As the truck returned to the warehouse, Deucalion waited in the cargo box with the eleven people from the telephone company, who were in a strange, desperate condition. Even with animal-keen eyesight, he couldn’t see them well enough to determine how they had been disabled and so effectively controlled.
The warehouse door clattered up, the truck pulled inside, and as the big sectional rattled down once more, the driver switched off the engine.
When he heard them unbolting the rear doors, Deucalion instantly transitioned from inside the cargo box to the roof, where he arrived supine. Above were rafters, catwalks, and a twenty-foot-deep open loft that ran around three sides of the large building.
If anyone had been on the catwalks or in the loft, they could have seen him lying atop the truck. Furthermore, the vehicle wasn’t so high that someone at a distance on the main floor would fail to spot him. At the moment, however, the two evident workers in the warehouse remained close to the truck, assisting with the unloading of the prisoners.
He raised his head to reconnoiter. In the southwest quarter of the warehouse, sixteen-foot-high steel racks held hundreds of crates.
Deucalion sat up on the roof of the truck-and came to his feet in an aisle between two of those storage rows. The racks paralleled the truck from which he departed, so they concealed him.
From gaps between the shelved crates, he could see the truck and the line of prisoners. As the driver and his mate cruised away to collect more human cargo, the two warehouse workers led the obedient eleven toward the north end of the enormous room.
Deucalion took the risk of transitioning to the open loft, from which he could survey the entire layout of the building. At this hour, the fluorescent panels in the loft were off, and not much light rose from the hooded, hanging lamps that illuminated the floor below.
Against the north wall, a series of offices were set side by side. He stared down on their flat roofs. Two offices had windows from which their occupants could monitor activity in the warehouse, but four did not. The offices with windows were dark.

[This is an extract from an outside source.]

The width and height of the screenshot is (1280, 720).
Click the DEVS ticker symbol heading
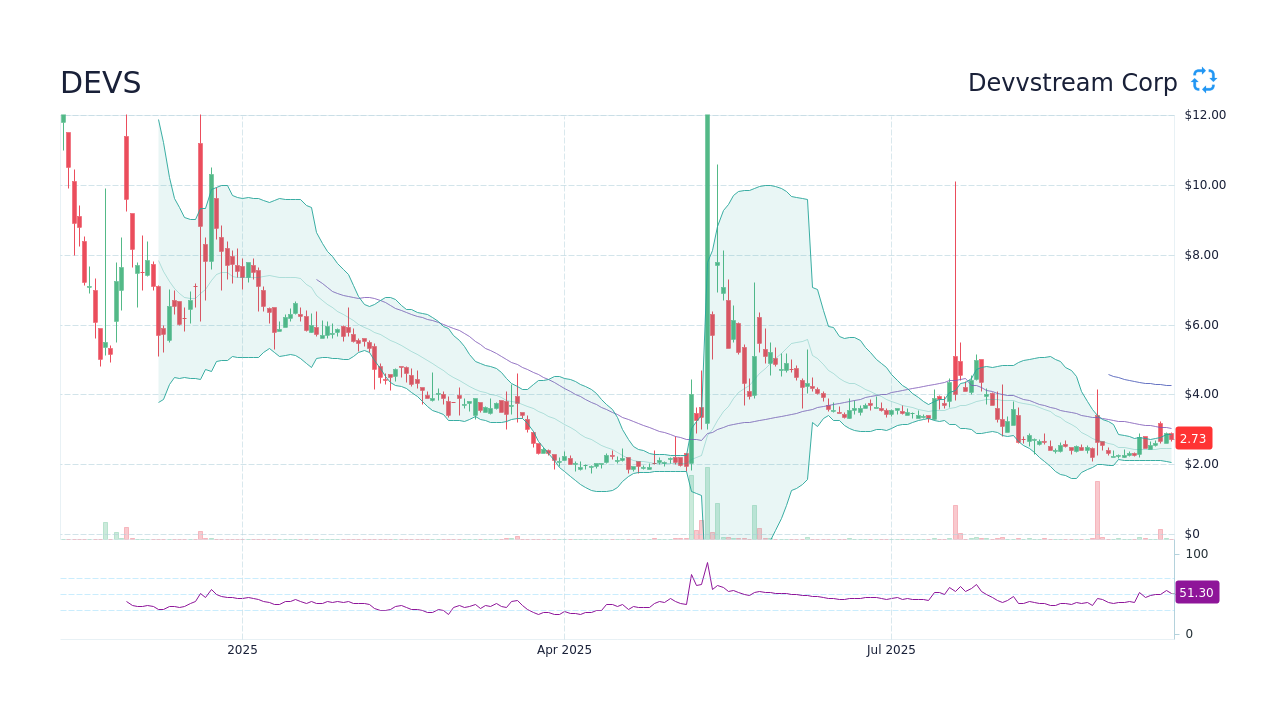99,83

A shadow in shadows, Deucalion watched from above as the eleven were led to an area outside of the windowless offices, where they were left standing with another twenty people in the same condition as they were.
When each of the two warehouse workers went into a different windowless room and closed the door behind him, Deucalion seized the opportunity to transition from the loft to the group of prisoners. For the first time, as he walked among them, he saw the gleaming silver nailheads in their temples and began to understand, at least in conceptual terms, what had been done to them.